I temi da trattare sono in primo luogo quelli economici, compresa la crisi del debito sovrano in Europa, e a farlo con la Merkel ci sono sette membri del suo governo e una ventina di dirigenti di grandi aziende tedesche alla ricerca di nuove opportunità d’affari in Cina. L’impegno di Berlino in questa visita riflette la consistenza dei rapporti bilaterali, evidenziati dai dati ufficiali che indicano come le esportazioni tedesche verso la Cina siano aumentate di oltre il 200 % tra il 2005 e il 2011. Per dare un’idea dell’aumentata importanza del mercato cinese per Berlino, basti ricordare che nello stesso periodo di tempo le esportazioni verso i paesi UE sono salite del 24% e verso gli Stati Uniti di appena il 6,3%.

Nel 2011, la Cina è risultata essere il quarto mercato in assoluto per l’export germanico, dopo Francia, Olanda e Stati Uniti. La Cina dovrebbe inoltre salire al secondo posto entro la fine del 2012, mentre nel 2010 era ancora al settimo. Il totale degli scambi commerciali tra Cina e Germania ha toccato i 145 miliardi di euro lo scorso anno, facendo segnare un aumento di quasi il 19% rispetto al 2010. I settori con la maggiore crescita sono quelli della chimica, delle macchine industriali e dell’automotive. A indicare una certa disparità nei rapporti tra Berlino e Pechino sono gli investimenti diretti, dal momento che quelli tedeschi in Cina ammontavano a 26 miliardi di euro nel 2011, contro appena 1,2 miliardi di quelli cinesi in Germania.

-------------------------

◆ **COSA SI CHIEDE**:
1. Rispondi a queste domande sul brano sugli scambi commerciali tra Germania e Cina.
(a) Di quanto sono aumentate le esportazioni tedesche verso la Cina tra il 2005 e il 2011?
(b) Quale posizione occupava la Cina nel 2011 tra i mercati dell'export tedesco?
(c) A quanto ammontavano nel 2011 gli investimenti diretti cinesi in Germania?
2. Continua il brano sugli scambi commerciali tra Germania e Cina a partire dall'ultima frase riportata.

◆ **RECORD DI DATI**:
-------------------------

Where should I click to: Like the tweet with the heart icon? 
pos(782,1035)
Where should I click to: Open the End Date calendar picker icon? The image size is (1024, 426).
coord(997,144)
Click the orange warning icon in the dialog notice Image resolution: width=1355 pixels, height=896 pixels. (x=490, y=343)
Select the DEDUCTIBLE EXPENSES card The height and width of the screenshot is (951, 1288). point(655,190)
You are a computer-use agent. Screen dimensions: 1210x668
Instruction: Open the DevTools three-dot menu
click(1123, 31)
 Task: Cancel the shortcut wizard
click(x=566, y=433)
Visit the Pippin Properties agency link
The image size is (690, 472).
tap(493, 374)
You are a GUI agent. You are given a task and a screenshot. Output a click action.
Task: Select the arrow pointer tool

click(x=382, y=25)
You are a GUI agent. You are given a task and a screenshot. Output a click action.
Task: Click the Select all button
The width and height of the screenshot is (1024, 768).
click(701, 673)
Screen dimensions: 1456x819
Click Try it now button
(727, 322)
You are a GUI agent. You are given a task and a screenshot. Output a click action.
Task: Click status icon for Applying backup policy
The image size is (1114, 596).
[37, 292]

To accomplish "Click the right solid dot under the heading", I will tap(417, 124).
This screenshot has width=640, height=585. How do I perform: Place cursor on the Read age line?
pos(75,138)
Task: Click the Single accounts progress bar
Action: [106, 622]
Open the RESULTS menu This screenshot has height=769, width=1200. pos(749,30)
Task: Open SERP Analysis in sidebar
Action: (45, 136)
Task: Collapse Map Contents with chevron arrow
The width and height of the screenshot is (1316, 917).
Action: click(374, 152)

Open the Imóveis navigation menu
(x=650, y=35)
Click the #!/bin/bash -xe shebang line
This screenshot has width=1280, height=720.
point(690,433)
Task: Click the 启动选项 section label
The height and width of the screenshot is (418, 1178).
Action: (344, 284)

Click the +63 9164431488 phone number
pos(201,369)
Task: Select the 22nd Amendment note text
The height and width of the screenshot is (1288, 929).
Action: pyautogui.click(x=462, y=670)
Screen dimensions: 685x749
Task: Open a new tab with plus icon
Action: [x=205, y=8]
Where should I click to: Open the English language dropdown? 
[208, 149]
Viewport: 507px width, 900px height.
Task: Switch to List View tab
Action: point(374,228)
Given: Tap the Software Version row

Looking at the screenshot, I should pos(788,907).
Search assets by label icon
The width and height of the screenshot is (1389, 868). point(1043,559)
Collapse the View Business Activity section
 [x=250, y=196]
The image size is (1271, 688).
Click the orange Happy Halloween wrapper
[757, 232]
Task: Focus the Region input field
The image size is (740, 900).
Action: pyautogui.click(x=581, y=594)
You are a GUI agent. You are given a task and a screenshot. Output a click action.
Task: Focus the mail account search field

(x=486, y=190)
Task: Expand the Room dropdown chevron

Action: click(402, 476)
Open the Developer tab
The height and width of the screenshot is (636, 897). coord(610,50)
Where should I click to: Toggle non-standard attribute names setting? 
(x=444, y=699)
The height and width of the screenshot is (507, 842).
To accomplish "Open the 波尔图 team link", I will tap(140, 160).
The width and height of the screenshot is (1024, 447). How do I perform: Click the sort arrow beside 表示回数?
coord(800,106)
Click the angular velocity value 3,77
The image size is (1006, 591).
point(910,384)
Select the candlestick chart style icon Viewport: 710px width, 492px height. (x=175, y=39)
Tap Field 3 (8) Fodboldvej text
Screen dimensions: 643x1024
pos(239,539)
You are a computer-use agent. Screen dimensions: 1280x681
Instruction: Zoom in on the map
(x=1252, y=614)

-------------------------

◆ **SOLUZIONI**:
1.
(a) Di oltre il 200%.
(b) Il quarto posto, dopo Francia, Olanda e Stati Uniti.
(c) Ad appena 1,2 miliardi di euro.

2.
Le sempre più strette relazioni sino-germaniche hanno però creato, come in altri paesi, malumori e divisioni all’interno delle élite economiche tedesche, poiché tali sviluppi favoriscono alcuni settori  a discapito di altri. Per questo, ad esempio, alcuni manager tedeschi si sono lamentati con il loro governo per il vantaggio in termini di competitività di cui godrebbero le aziende cinesi, favorite dall’appoggio dello Stato.

Un’altra questione controversa è quella del rispetto dei brevetti e della proprietà intellettuale, avanzata soprattutto dalle aziende tedesche di medie dimensioni, le quali costituiscono peraltro i tre quarti delle circa 5.000 che operano in Cina. Queste ultime si sono lamentate anche del fatto che la cancelliera ha portato con sé a Pechino solo i rappresentanti delle grandi multinazionali (SAP, Siemens, ThyssenKrupp, Volkswagen), delle quali il governo di Berlino promuoverebbe gli esclusivi interessi e le possibilità di crescita in Cina.

Già nella giornata di giovedì, infatti, è stata annunciata la firma di un contratto di fornitura di 50 aerei Airbus del valore di 4 miliardi di dollari tra il governo cinese e il gruppo aerospaziale franco-tedesco EADS. Inoltre, è stato siglato un ulteriore accordo da 1,6 miliardi di dollari per ampliare la linea di assemblaggio degli Airbus A320 nella località di Tianjin, dove la stessa Merkel si recherà nel corso della sua visita.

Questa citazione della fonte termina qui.